> _What is expected_
Could you write out exactly, and only, the lines from the one containing "Open the Maxpoint Number dropdown" through the last line of the data, leaving out all pictures?

^^^^^^^^^^^^^^^^

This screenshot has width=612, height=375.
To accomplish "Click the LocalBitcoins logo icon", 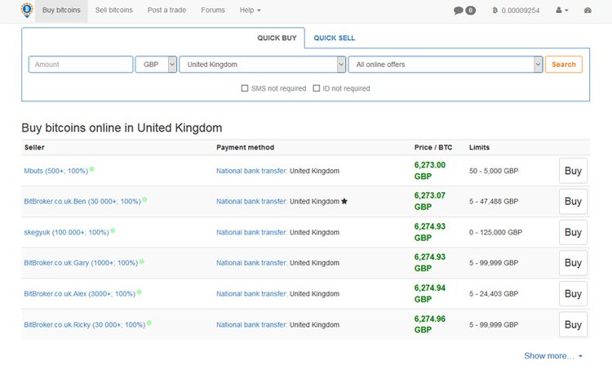I will (x=27, y=10).
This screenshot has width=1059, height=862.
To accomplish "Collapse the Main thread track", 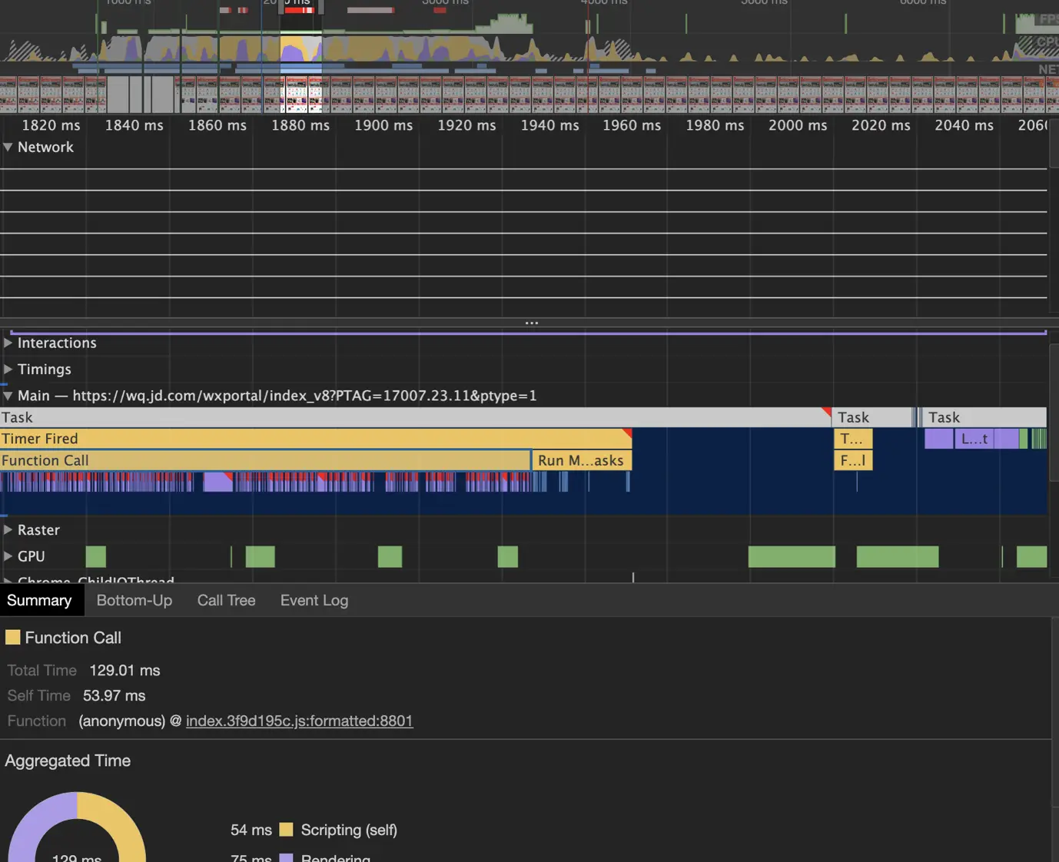I will point(8,396).
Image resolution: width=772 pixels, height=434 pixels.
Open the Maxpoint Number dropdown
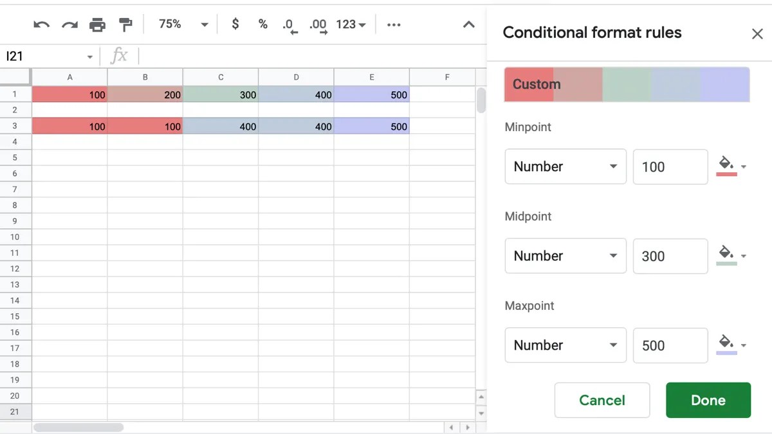(x=565, y=345)
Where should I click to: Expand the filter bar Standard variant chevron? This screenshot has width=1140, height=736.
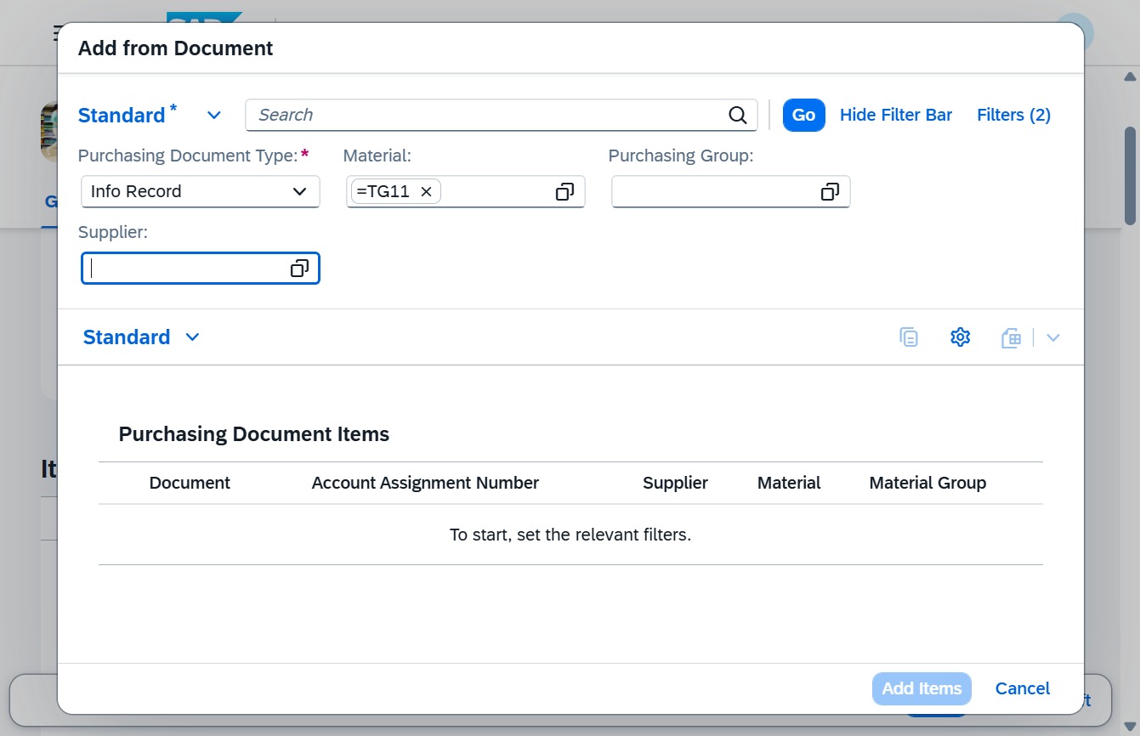[x=214, y=116]
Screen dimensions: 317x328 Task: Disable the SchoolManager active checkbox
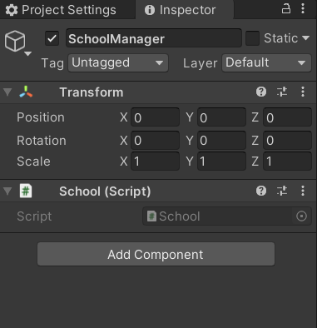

^^^^^^^^^^^^^^^^

> _Result for this task_
Open the Maxpoint Number dropdown
(x=565, y=345)
Where should I click to: Expand the filter bar Standard variant chevron? This screenshot has width=1140, height=736.
[x=214, y=116]
Screen dimensions: 317x328 Task: Disable the SchoolManager active checkbox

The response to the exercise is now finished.